Families of SMA is currently funding distinct drug discovery programs, Motor neuron replacement program at California Stem Cell and UCI is one of them. the total investment for these programs would be over $16 Million so far to build a California Stem Cell drug pipeline.
Families of Spinal Muscular Atrophy is dedicated to creating a treatment and cure by
- Funding and advancing a comprehensive research program;
- Supporting SMA families through networking, information and services;
- Improving care for all SMA patients;
- Educating health professionals and the public about SMA; Enlisting government support for SMA;
- Embracing all touched by SMA in a caring community.

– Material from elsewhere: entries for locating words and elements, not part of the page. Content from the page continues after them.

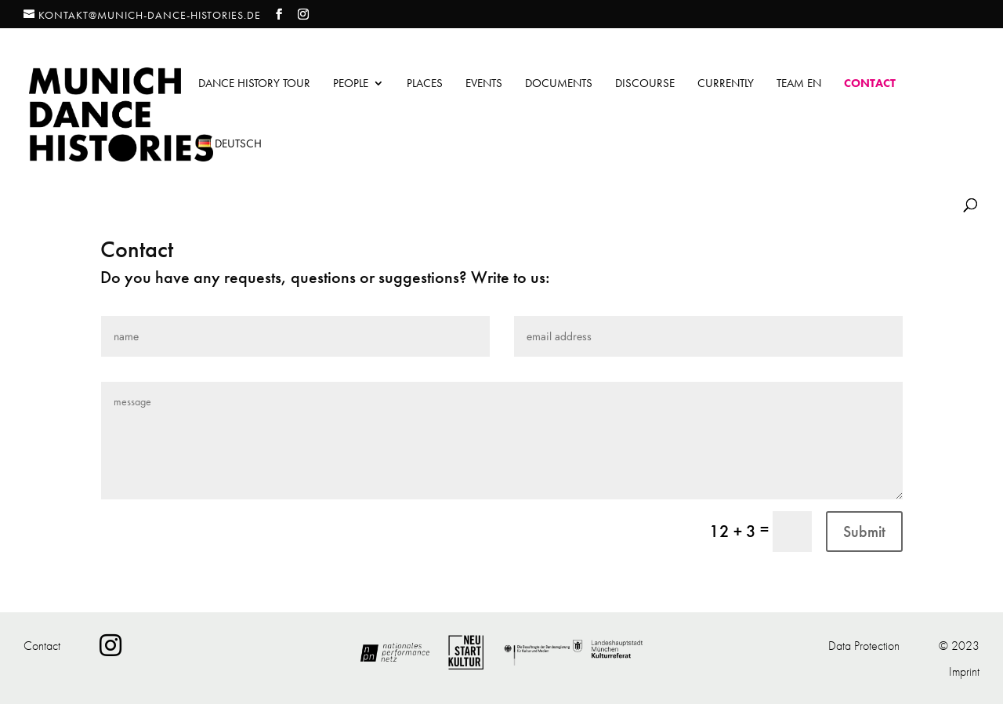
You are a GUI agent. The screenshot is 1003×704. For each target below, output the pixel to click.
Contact (870, 84)
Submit (864, 531)
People (350, 84)
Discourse (645, 84)
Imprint (964, 671)
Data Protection (864, 645)
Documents (558, 84)
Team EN (799, 84)
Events (483, 84)
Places (425, 84)
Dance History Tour (254, 84)
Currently (725, 84)
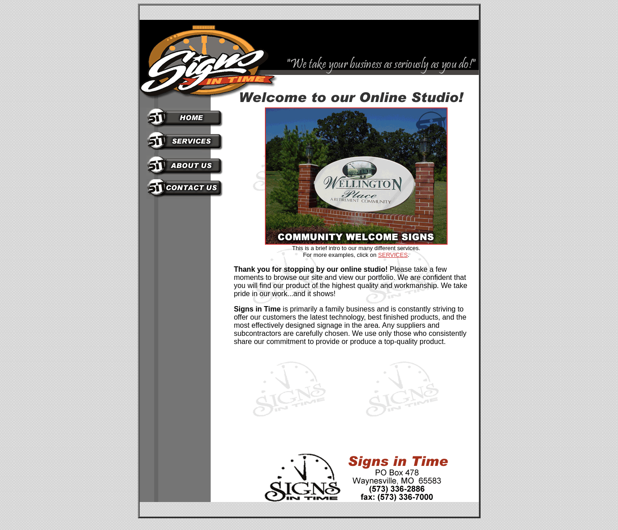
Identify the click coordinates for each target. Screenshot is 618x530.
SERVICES (393, 254)
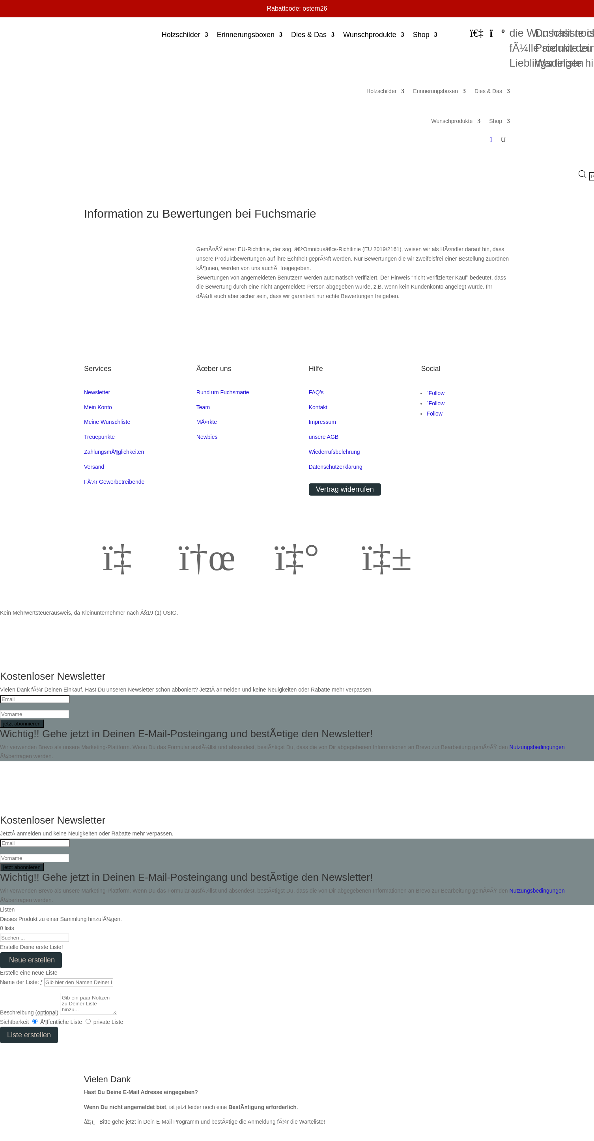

The main vision of SMA families is a world where Spinal Muscular Atrophy is treatable and curable.
California Stem Cell (CSC) is preparing for a final FDA pre-IND meeting to take place in mid 2009. This is a critical step on the track to submitting a formal Investigational New Drug (IND) application to the FDA to begin clinical trials in SMA Type I.
It is the intent of CSC to gain approval to begin FDA-approved clinical trials for the use of these cells in development of a cell replacement therapy for SMA Type I.
Numerous pre-clinical efficacy studies have been completed, demonstrating that the cells work.
The pivotal animal safety study, required to support an application to begin clinical trials, was completed in October 2008.
According to Chris Airriess, Ph.D., Chief Operating Officer,
California Stem Cell, Inc., CSC is now preparing for a final FDA pre-IND meeting to take place in mid 2009, keeping us on track for a formal IND application to begin a Phase I/IIA clinical trial in SMA Type I.
Families of SMA has funded 5 multi-center clinical trials for existing drugs that have potential for SMA.
FSMA has directed and funded the leading new drug development program for a therapy specially designed to treat SMA.
Families of SMA is building a pipeline of drug discovery programs based on our investments in basic research.
FSMA has invested significant resources into alternative approaches that show promise to cure SMA.